The expectations favor Google’s continued growth.

The expectations of a group of non-scientifically chosen people who, it turns out, were fabulously wrong. That’s pretty much the whole Apple vs. anyone argument wrapped up in a neat package, isn’t it?

Patterson notes that shipments of iPhones and Mac were down. For Google, however, everything’s coming up Milhouse.

Alphabet, on the other hand, handily beat expectations…

Uh, well, Apple also “beat expectations”, beating its guidance and Wall Street estimates. But, yeah, its numbers were down from the same quarter the previous year.

Alphabet rode the shift to mobile…

Unlike Apple.


Apple is in a tough spot.

Indeed! It’s hard to say whether it’ll be the billions in revenue or the billions in profit that will kill it first. Still, look for Verizon (market cap $222 billion) to buy Apple (market cap $571 billion) quite soon.

Possibly with bitcoin. Or that Harry Potter money. Hard to say which. Just some currency that is not actually real money.

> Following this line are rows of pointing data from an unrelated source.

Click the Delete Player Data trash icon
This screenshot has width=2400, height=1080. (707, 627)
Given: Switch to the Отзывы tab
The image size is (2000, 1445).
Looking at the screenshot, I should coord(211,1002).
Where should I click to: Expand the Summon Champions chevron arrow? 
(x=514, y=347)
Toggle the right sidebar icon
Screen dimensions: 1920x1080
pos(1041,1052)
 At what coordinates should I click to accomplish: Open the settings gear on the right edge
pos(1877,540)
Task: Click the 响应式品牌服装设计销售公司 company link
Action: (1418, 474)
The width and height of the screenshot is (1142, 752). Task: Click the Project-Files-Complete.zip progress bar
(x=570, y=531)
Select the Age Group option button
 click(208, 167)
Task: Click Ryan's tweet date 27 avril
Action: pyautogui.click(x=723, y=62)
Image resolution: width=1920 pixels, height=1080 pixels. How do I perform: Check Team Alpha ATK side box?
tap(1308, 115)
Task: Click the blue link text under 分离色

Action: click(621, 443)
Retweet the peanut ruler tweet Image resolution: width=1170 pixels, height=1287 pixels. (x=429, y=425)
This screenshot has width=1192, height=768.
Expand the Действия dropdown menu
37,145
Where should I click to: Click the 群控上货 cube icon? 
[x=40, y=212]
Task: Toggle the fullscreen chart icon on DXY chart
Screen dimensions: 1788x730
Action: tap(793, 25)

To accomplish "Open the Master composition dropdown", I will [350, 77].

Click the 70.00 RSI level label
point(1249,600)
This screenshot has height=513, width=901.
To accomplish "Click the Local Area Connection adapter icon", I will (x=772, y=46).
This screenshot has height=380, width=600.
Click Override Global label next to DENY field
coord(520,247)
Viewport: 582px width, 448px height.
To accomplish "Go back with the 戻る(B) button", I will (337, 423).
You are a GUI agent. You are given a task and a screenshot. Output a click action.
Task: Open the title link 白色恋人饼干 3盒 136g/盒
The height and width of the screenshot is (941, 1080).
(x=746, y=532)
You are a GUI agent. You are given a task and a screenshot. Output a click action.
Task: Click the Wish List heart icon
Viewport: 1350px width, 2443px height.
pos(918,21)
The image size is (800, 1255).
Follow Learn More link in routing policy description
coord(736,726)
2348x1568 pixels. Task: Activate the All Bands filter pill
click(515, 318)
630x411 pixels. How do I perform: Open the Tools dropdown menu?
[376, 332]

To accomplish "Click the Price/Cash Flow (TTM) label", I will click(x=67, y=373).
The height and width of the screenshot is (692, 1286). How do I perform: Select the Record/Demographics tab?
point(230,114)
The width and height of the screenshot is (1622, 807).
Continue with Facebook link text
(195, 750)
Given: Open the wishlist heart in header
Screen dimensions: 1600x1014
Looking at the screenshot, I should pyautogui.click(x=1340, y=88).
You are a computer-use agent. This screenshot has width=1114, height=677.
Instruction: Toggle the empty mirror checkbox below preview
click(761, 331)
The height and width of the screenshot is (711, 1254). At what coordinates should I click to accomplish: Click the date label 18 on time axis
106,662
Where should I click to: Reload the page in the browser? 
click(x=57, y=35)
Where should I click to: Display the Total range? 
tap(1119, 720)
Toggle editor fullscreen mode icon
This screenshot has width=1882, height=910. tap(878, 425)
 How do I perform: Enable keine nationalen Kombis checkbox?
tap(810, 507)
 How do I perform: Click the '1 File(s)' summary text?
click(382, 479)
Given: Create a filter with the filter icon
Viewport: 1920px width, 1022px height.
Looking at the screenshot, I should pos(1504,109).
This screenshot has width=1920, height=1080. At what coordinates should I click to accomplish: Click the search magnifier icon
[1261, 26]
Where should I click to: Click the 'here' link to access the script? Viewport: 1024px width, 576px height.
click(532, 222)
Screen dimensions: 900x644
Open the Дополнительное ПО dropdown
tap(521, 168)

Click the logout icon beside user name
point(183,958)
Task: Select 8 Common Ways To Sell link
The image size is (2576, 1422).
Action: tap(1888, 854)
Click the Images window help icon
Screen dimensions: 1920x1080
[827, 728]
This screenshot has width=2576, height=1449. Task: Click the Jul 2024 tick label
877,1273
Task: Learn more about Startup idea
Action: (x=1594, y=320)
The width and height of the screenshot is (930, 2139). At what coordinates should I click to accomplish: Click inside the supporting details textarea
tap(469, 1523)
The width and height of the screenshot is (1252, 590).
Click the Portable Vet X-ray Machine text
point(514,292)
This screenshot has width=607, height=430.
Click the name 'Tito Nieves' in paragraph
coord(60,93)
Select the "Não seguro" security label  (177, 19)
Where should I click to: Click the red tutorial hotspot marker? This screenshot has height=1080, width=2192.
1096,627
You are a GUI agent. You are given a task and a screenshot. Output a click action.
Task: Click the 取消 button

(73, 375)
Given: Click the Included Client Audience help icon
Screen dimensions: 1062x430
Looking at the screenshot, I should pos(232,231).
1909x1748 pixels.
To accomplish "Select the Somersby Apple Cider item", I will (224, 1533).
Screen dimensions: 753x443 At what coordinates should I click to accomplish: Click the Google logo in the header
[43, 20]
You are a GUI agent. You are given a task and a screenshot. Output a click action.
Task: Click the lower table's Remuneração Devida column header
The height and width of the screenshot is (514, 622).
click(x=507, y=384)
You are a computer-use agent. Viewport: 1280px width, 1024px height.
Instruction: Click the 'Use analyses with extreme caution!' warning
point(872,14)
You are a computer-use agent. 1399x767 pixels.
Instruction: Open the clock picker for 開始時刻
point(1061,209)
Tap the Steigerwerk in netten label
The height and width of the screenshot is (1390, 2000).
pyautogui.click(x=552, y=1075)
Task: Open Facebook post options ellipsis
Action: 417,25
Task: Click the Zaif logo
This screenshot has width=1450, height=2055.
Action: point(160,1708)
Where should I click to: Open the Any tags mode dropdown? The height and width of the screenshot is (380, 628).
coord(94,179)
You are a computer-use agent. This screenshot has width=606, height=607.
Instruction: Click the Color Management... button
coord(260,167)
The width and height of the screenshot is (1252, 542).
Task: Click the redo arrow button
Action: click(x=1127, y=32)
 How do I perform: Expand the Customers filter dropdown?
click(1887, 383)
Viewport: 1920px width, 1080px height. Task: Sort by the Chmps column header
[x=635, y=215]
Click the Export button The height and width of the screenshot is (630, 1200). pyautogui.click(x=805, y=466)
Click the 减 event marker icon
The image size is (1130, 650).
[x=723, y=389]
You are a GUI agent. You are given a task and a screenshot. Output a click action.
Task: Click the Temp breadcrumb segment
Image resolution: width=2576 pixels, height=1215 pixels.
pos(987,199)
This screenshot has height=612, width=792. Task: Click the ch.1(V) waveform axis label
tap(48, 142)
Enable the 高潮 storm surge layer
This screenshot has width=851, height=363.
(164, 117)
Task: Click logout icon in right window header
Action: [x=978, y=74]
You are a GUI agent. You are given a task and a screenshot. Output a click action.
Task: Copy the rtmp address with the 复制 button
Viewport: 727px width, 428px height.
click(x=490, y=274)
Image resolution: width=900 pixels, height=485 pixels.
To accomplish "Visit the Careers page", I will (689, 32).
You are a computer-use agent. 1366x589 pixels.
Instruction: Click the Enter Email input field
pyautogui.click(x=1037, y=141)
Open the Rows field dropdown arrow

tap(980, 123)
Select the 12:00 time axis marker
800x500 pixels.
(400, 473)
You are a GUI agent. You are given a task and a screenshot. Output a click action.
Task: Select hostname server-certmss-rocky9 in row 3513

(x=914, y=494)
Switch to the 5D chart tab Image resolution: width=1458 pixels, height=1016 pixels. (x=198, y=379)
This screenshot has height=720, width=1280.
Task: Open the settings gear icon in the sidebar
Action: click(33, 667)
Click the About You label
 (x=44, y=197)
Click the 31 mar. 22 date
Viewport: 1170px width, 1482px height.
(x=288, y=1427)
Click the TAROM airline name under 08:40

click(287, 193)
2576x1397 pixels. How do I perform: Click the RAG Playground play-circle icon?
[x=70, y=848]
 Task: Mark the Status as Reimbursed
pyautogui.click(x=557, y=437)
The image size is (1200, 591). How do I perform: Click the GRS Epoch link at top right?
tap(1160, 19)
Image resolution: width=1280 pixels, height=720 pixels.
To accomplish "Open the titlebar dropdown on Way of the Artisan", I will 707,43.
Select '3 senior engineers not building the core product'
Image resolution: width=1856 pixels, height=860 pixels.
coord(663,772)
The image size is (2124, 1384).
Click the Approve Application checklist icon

A smartphone maker would have to try to make a bad Android phone.

Oh, is that how they do it?!

Wait, why do they do that?

Long before AOL lost its lead, many internet users experienced the difference between AOL’s walled garden and the richer open internet.

DING DING DING! Let’s give Patterson 10 points on the Cliché-ometer for “walled garden”, a spin on the Wheel of Misunderstanding and a lifetime supply of Rice-A-Roni, the San Francisco treat, which we will take out of the boxes and dump on him in one giant avalanche of taste.

Apple’s secrecy prevents the company from trying new product designs…


Apple’s obsession with perfect prevents the company from releasing a good product and making it great.

The Macalope is not going to check, he’s just going to assume that Patterson is a huge fan of the Apple Watch which, let’s face it, was probably released a little too soon and follows this paradigm he’s espousing and has, as we all know, received nothing but accolades from Apple’s detractors. So, good advice! Surely, if Apple were to start releasing things that were less polished there would be nothing but positive feedback from that.

While everyone waits for the iPhone 7, Apple’s conquest of television and the Apple Car to be perfected, Google and Facebook are iterating furiously out in the open…

And, yet, somehow Apple continues to make a metric butt-ton of money, far more than either of those companies, and is the one that actually has the larger market cap which is how this conversation started.